EY has identified five priorities for global business leaders to consider – many based on perspectives and experiences from China and other countries in Asia, where Covid-19 first impacted.

1. Prioritise people safety and continuous engagement

Ensuring the safety and wellbeing of employees in the workplace is essential. People are looking to their employer, community and government leaders for guidance. Addressing their concerns in an open and transparent manner will go a long way to engaging them and reassuring business continuity.

One of the adjustments companies have to make is to initiate or expand flexible work arrangements and other policies that allow people to work remotely and safely. Depending on the sector, companies will want to reorganise teams and reallocate resources, and establish employee wellbeing programs and policies that support a safe working environment. Additionally, companies will want to produce regular communications that align with current government and health authorities’ policies to help employees remain engaged as they and the organisation navigate through the crisis.

Finding ways to reimagine a business-as-usual environment that minimises disruptions for the organisation requires a fine balance. Where telecommuting or flexible work arrangements aren’t possible and companies must have workers on-site or in direct contact with customers, it is important to provide infection protection measures.
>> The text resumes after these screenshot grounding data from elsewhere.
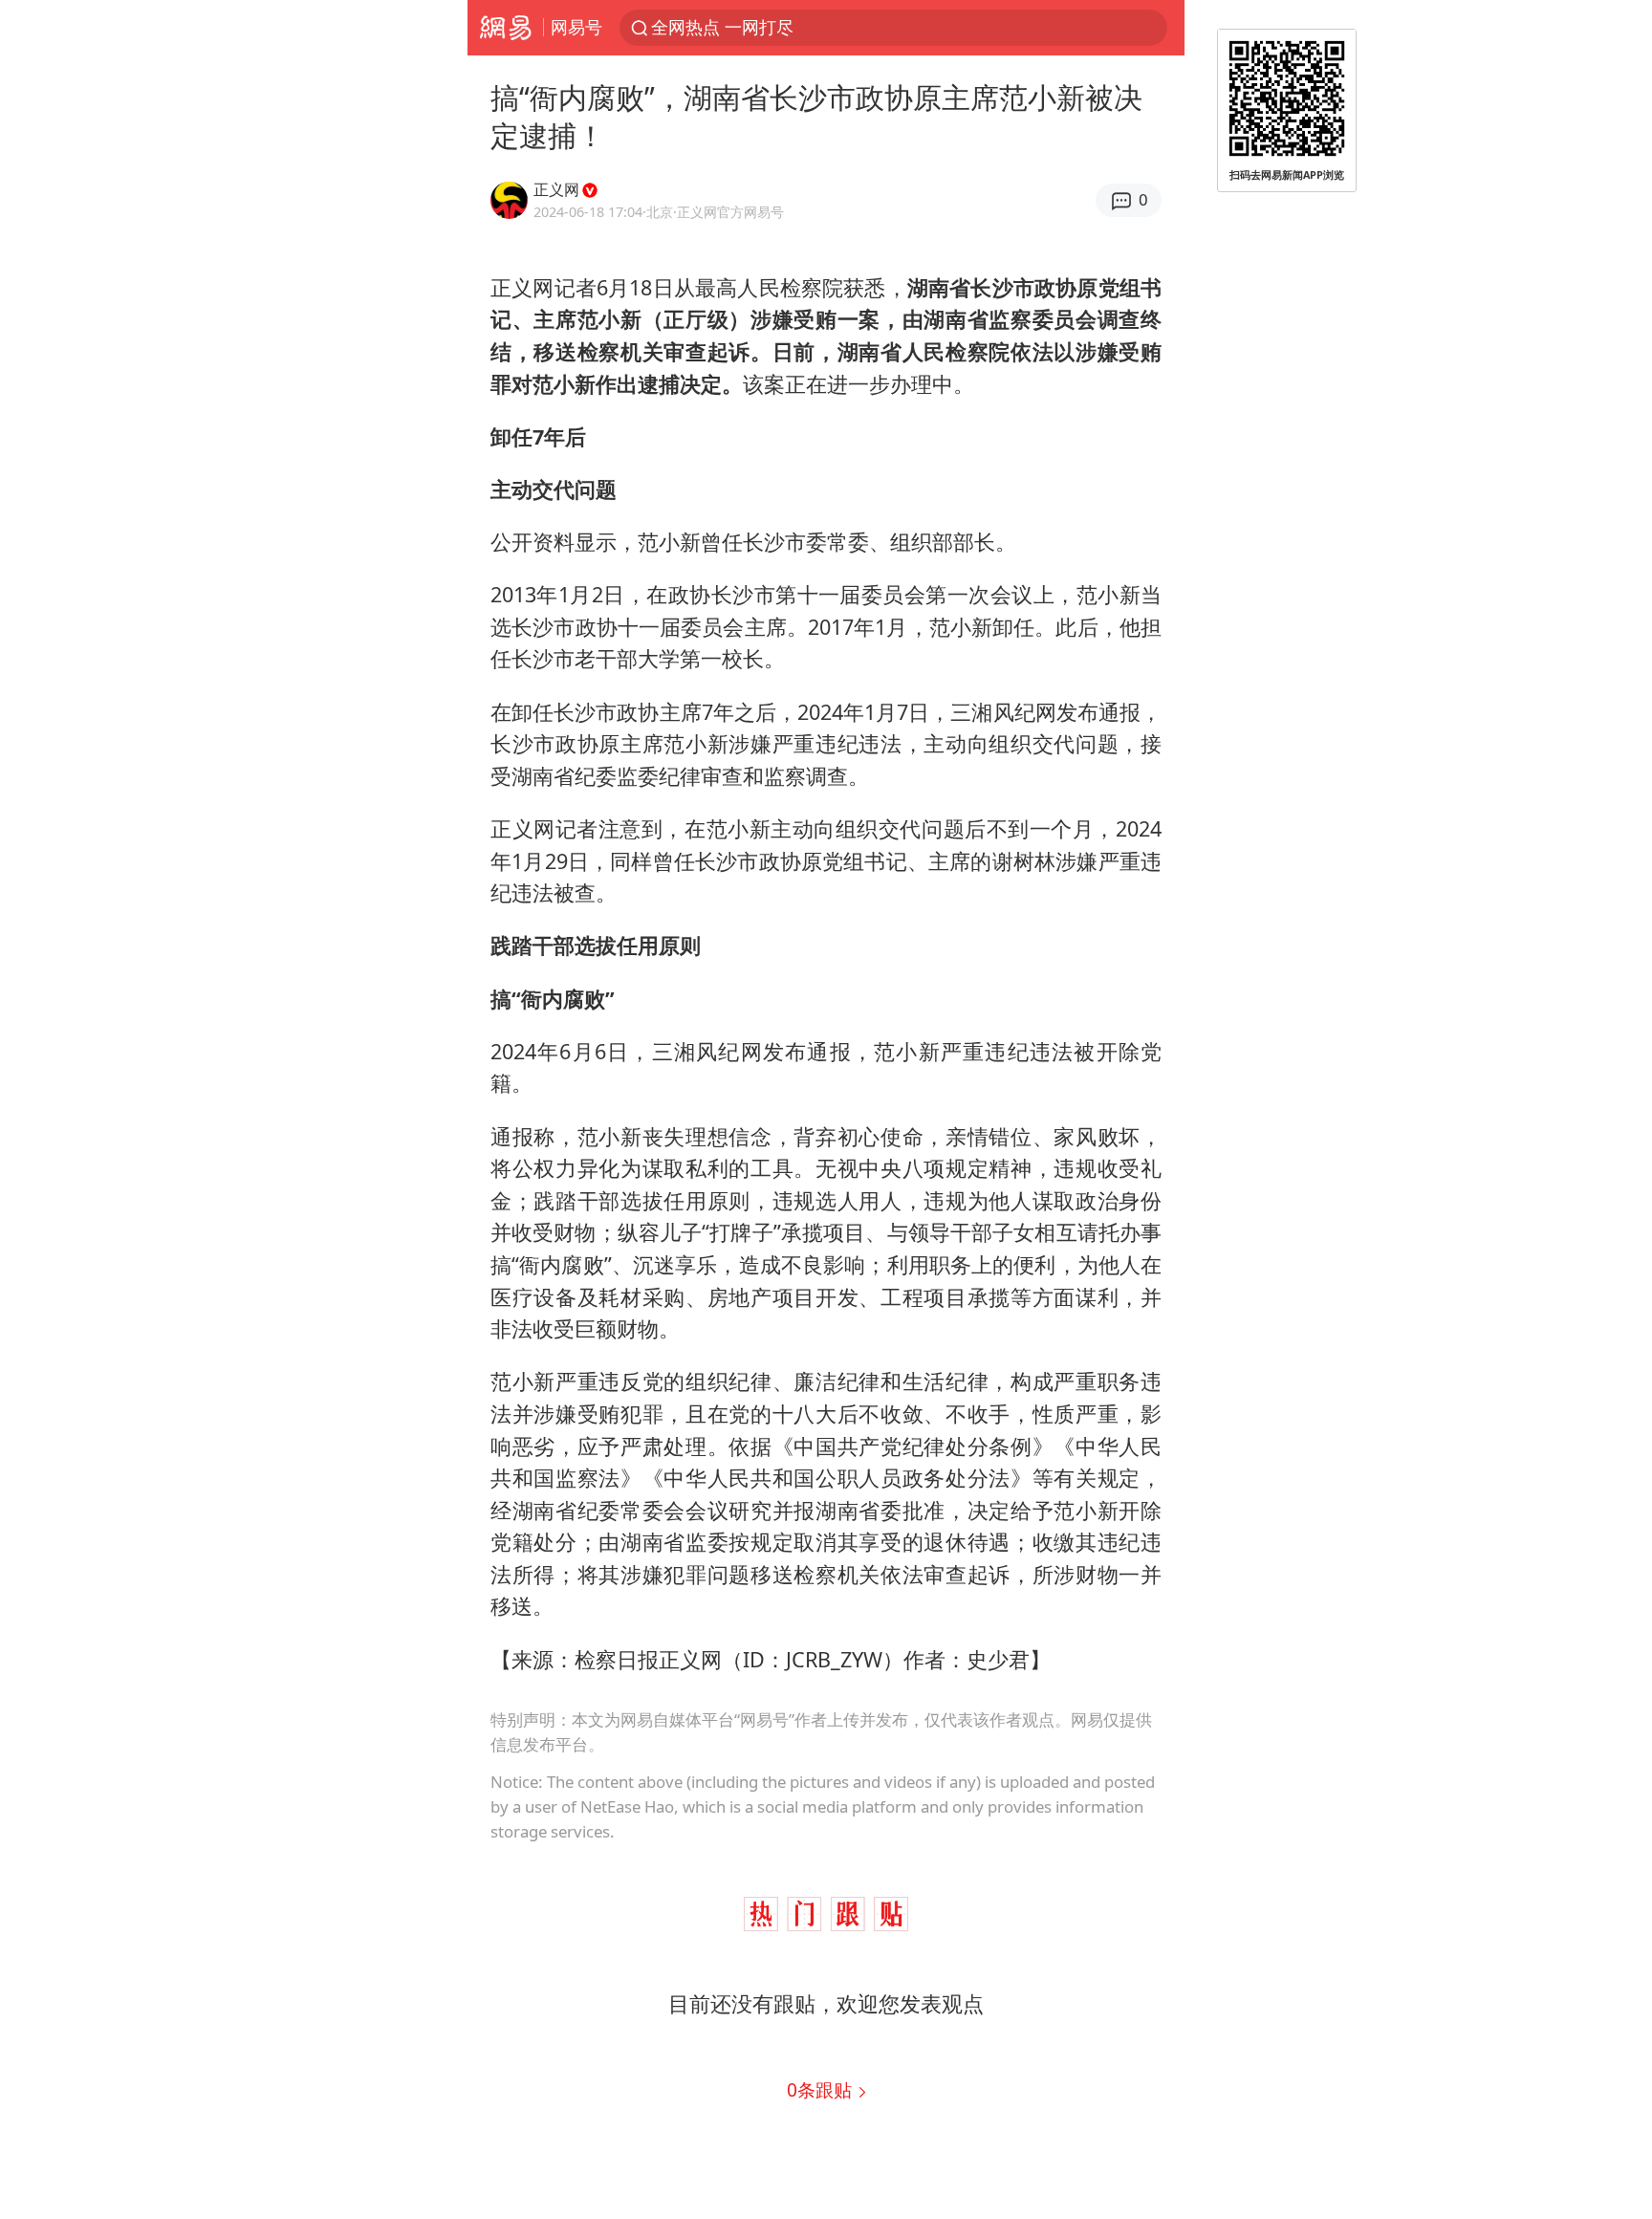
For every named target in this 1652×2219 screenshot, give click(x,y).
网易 (505, 27)
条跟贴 (822, 2089)
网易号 (576, 26)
2. Reshape strategy for business continuity

Most businesses are likely to experience significant disruption to their business-as-usual operations and will face business underperformance throughout the duration of the Covid-19 crisis. At the start of this crisis, supply chain challenges were significant for companies with exposure to China. But now the crisis has spread to Europe and the U.S, many more companies are experiencing operational disruption, as well as significant shifts in consumer demands and behavior impacting sectors from consumer and retail, to manufacturing, life sciences to automotive.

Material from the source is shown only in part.